Тишину нарушил язвительный голос прокурора Бертье:
- Защита удовлетворена своим экспериментом?
- Вполне!
- Мэтр Дельо, - произнес председатель, - суд ждет ваших
разъяснений. Зачем понадобился этот эксперимент и в
особенности эта публичная ложь подсудимому?
- Суд, по-видимому, будет не слишком мной доволен, - с
улыбкой ответил Виктор Дельо, - и все же я попрошу его
потерпеть до завтра...
- Суд благодарит вас, мадам, - сказал председатель, - вы
можете идти... Заседание возобновится завтра в тринадцать
часов.
4. ОБВИНЕНИЕ
- Слово имеет господин адвокат гражданского истца...
- Господа судьи, господа присяжные, - начал оппонент
Виктора Дельо, - моя роль ограничится исключительно защитой
доброй памяти жертвы, Джона Белла, зверски убитого пятого
мая сего года на борту теплохода "Де Грасс". Мне
представляется излишним возвращаться к обстоятельствам
преступления, которые уже были исчерпывающим образом
изложены суду.

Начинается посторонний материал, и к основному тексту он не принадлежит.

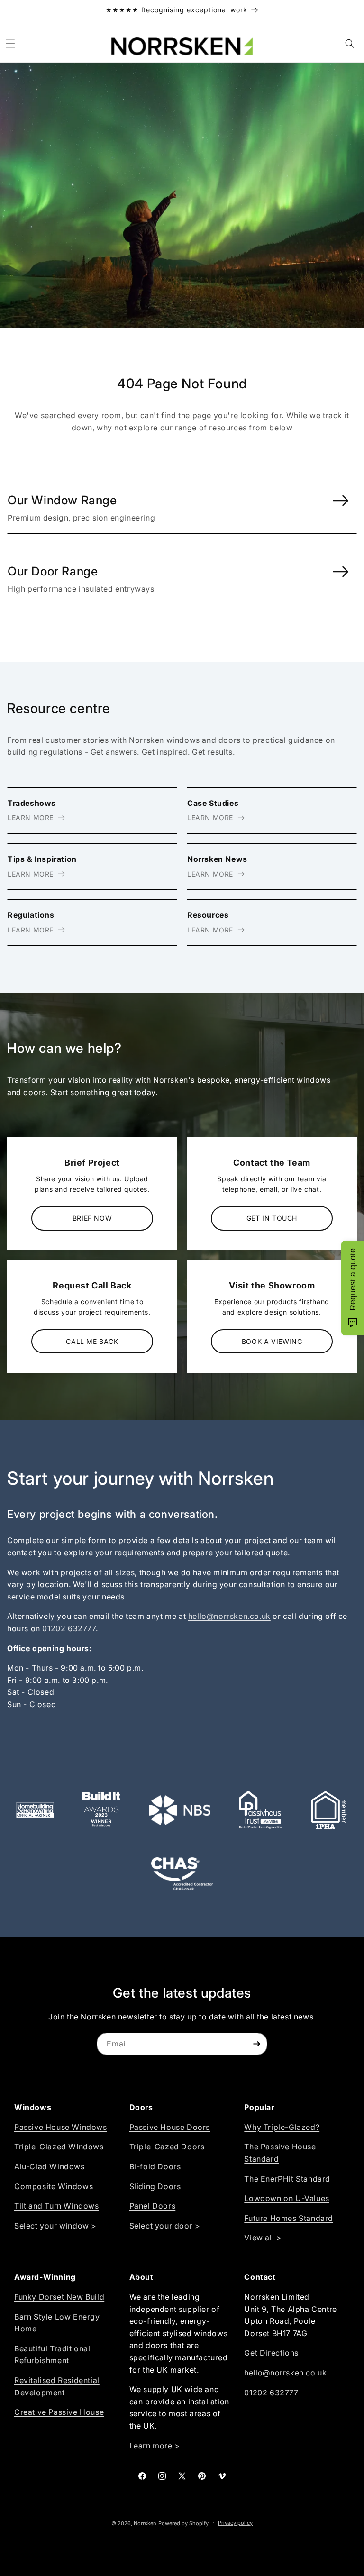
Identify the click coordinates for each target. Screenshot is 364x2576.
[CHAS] (182, 1873)
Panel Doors (152, 2206)
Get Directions (271, 2352)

Поэтому я позволю себе подробнее
остановиться на личности жертвы... Не подлежит сомнению,
что этого двадцатипятилетнего американца ожидало блестящее
будущее - достаточно вспомнить, сколь насыщенными были его
юношеские годы. Успешно закончив обучение в Гарвардском
университете, где для него было вопросом чести изучить наш
язык, в чем он немало преуспел, Джон Белл поступил на службу
в прославленную американскую морскую пехоту. После
капитуляции Японии он вернулся из Батаана с четырьмя
наградами. Подобно многим другим парням, чьи молодые годы
прошли под знаком тягот и лишений войны, Джон Белл мог бы с
головой окунуться в круговерть бездумных развлечений, но он
оказался выше этого. Война завершила его возмужание, и,
зная, какие ужасные раны нанесла война в других частях
света, оказавшихся не в столь благоприятном положении, как
Америка, он решил, не теряя времени, посвятить себя
неблагодарному делу помощи разоренной Европе.
Его отец, сенатор Белл, поведал нам, что для его сына не
было большей радости, чем постоянное общение с французскими
кругами Нью-Йорка, которым он был обязан своей новой службе.